*How to complete this task:*
Reproduce the data below line by line, from its first line to the line with "Kuras Toren (35, 2562)", both included, and nothing past that point.

*Exercise materials:*

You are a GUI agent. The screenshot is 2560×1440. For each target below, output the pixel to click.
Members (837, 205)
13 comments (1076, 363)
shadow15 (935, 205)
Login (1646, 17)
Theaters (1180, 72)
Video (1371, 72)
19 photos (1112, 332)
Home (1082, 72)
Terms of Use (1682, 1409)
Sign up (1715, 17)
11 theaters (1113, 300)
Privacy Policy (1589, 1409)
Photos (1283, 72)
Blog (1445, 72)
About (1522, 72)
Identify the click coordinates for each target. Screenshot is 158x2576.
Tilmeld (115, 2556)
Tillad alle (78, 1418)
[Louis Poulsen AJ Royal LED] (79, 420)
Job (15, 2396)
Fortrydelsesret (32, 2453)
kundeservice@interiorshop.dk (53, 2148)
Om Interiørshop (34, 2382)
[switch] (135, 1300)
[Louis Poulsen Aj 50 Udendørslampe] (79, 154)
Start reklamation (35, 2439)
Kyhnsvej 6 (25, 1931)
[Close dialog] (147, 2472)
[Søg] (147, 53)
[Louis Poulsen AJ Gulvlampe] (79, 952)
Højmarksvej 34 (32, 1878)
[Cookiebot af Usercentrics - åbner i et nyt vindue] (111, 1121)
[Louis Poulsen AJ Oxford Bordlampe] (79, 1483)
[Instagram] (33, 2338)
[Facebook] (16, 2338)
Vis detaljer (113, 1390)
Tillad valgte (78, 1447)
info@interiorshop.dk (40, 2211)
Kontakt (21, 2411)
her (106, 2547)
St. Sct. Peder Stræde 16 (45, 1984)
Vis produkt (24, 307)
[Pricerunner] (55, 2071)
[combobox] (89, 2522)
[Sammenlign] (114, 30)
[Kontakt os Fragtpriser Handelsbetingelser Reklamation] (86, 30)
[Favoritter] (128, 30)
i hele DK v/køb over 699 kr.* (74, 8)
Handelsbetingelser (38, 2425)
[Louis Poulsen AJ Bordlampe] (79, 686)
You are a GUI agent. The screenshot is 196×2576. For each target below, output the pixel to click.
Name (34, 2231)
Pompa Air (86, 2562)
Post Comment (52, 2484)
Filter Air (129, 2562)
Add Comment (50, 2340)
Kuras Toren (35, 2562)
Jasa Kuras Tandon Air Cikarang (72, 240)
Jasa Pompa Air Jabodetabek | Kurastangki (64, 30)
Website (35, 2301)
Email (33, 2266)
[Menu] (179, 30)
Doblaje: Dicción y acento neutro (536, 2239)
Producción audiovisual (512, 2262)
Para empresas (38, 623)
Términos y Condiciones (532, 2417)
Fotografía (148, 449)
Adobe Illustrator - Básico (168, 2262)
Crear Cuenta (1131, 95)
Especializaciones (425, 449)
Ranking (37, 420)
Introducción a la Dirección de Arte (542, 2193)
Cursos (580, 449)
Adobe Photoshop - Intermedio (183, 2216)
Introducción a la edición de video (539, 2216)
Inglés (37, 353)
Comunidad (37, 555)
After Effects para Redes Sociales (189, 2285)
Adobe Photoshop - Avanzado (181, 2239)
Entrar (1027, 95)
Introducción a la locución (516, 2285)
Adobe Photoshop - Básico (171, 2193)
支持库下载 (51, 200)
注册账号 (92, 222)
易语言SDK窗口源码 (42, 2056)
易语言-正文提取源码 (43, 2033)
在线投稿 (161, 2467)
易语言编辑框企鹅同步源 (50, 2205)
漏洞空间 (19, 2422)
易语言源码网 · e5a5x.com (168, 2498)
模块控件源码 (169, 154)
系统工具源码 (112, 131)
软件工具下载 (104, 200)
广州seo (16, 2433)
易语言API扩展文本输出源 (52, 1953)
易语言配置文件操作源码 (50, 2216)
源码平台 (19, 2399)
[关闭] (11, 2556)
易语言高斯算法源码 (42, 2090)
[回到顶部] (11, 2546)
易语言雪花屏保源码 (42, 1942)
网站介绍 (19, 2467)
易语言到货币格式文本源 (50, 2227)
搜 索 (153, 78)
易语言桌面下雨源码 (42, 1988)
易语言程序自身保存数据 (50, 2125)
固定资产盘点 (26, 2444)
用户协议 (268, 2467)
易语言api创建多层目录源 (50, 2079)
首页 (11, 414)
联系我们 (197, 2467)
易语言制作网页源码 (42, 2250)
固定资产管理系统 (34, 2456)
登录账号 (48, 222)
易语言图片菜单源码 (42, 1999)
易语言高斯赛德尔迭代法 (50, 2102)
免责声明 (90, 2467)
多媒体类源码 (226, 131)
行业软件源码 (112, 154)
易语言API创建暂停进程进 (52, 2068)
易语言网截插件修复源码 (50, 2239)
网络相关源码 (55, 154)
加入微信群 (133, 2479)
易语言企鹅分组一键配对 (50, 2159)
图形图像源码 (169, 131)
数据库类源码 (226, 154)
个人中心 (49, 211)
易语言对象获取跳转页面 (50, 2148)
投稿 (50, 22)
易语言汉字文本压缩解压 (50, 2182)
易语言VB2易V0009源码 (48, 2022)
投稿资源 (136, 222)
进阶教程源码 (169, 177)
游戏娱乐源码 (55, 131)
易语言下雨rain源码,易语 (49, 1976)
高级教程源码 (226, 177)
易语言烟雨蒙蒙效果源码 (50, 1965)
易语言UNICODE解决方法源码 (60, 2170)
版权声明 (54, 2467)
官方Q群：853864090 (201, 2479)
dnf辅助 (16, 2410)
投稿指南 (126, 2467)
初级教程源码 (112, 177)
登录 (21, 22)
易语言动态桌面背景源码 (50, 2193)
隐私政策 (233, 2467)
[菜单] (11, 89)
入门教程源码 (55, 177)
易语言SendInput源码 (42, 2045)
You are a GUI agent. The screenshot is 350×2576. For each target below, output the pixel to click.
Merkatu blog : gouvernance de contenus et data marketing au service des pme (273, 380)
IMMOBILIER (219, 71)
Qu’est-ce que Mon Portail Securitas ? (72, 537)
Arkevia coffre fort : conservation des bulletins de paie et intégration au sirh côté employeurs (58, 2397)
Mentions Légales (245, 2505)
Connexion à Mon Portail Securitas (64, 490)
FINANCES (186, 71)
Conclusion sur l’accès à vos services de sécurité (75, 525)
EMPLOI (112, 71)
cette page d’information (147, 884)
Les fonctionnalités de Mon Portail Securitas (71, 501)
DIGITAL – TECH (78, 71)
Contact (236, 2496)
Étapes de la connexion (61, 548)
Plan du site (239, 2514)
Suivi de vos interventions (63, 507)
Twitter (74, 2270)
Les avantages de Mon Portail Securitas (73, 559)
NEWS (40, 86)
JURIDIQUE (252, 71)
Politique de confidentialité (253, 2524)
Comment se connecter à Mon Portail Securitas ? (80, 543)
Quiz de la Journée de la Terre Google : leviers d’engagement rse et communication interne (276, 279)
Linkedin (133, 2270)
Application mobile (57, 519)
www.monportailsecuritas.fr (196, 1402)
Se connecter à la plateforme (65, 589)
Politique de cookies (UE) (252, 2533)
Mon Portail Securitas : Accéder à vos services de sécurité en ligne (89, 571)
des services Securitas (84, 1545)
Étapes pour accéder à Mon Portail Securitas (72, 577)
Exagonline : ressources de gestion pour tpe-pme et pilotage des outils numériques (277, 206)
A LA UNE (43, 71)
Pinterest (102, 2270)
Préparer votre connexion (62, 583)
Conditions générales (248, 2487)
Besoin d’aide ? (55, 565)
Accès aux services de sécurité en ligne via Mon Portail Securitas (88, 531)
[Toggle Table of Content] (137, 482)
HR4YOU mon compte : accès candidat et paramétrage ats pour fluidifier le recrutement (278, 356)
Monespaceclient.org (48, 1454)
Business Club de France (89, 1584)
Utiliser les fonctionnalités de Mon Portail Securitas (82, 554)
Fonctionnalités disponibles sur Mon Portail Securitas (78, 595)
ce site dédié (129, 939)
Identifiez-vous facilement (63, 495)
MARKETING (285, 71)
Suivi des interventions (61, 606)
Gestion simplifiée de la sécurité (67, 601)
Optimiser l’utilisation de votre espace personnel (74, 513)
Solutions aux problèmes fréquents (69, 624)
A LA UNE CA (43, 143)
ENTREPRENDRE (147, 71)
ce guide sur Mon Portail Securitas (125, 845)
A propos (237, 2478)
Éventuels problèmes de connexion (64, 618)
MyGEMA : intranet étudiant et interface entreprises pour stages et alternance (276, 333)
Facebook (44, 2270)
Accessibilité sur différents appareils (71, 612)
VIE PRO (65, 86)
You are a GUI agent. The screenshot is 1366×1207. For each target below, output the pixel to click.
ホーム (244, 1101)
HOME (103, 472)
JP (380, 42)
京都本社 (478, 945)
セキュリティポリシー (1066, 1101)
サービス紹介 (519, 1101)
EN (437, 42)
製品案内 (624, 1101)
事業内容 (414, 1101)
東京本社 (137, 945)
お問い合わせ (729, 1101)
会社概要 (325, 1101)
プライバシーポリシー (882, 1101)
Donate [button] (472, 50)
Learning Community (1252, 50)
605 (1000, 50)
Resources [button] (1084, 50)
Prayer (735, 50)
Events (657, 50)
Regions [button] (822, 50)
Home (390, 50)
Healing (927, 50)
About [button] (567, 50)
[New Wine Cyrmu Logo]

*Output for this exercise:*
You are a GUI agent. The screenshot is 2560×1440. For each target below, output the pixel to click.
Members (837, 205)
13 comments (1076, 363)
shadow15 (935, 205)
Login (1646, 17)
Theaters (1180, 72)
Video (1371, 72)
19 photos (1112, 332)
Home (1082, 72)
Terms of Use (1682, 1409)
Sign up (1715, 17)
11 theaters (1113, 300)
Privacy Policy (1589, 1409)
Photos (1283, 72)
Blog (1445, 72)
About (1522, 72)
Identify the click coordinates for each target. Screenshot is 158x2576.
Tilmeld (115, 2556)
Tillad alle (78, 1418)
[Louis Poulsen AJ Royal LED] (79, 420)
Job (15, 2396)
Fortrydelsesret (32, 2453)
kundeservice@interiorshop.dk (53, 2148)
Om Interiørshop (34, 2382)
[switch] (135, 1300)
[Louis Poulsen Aj 50 Udendørslampe] (79, 154)
Start reklamation (35, 2439)
Kyhnsvej 6 (25, 1931)
[Close dialog] (147, 2472)
[Søg] (147, 53)
[Louis Poulsen AJ Gulvlampe] (79, 952)
Højmarksvej 34 (32, 1878)
[Cookiebot af Usercentrics - åbner i et nyt vindue] (111, 1121)
[Louis Poulsen AJ Oxford Bordlampe] (79, 1483)
[Instagram] (33, 2338)
[Facebook] (16, 2338)
Vis detaljer (113, 1390)
Tillad valgte (78, 1447)
info@interiorshop.dk (40, 2211)
Kontakt (21, 2411)
her (106, 2547)
St. Sct. Peder Stræde 16 (45, 1984)
Vis produkt (24, 307)
[Pricerunner] (55, 2071)
[combobox] (89, 2522)
[Sammenlign] (114, 30)
[Kontakt os Fragtpriser Handelsbetingelser Reklamation] (86, 30)
[Favoritter] (128, 30)
i hele DK v/køb over 699 kr.* (74, 8)
Handelsbetingelser (38, 2425)
[Louis Poulsen AJ Bordlampe] (79, 686)
You are a GUI agent. The screenshot is 196×2576. For each target below, output the pixel to click.
Name (34, 2231)
Pompa Air (86, 2562)
Post Comment (52, 2484)
Filter Air (129, 2562)
Add Comment (50, 2340)
Kuras Toren (35, 2562)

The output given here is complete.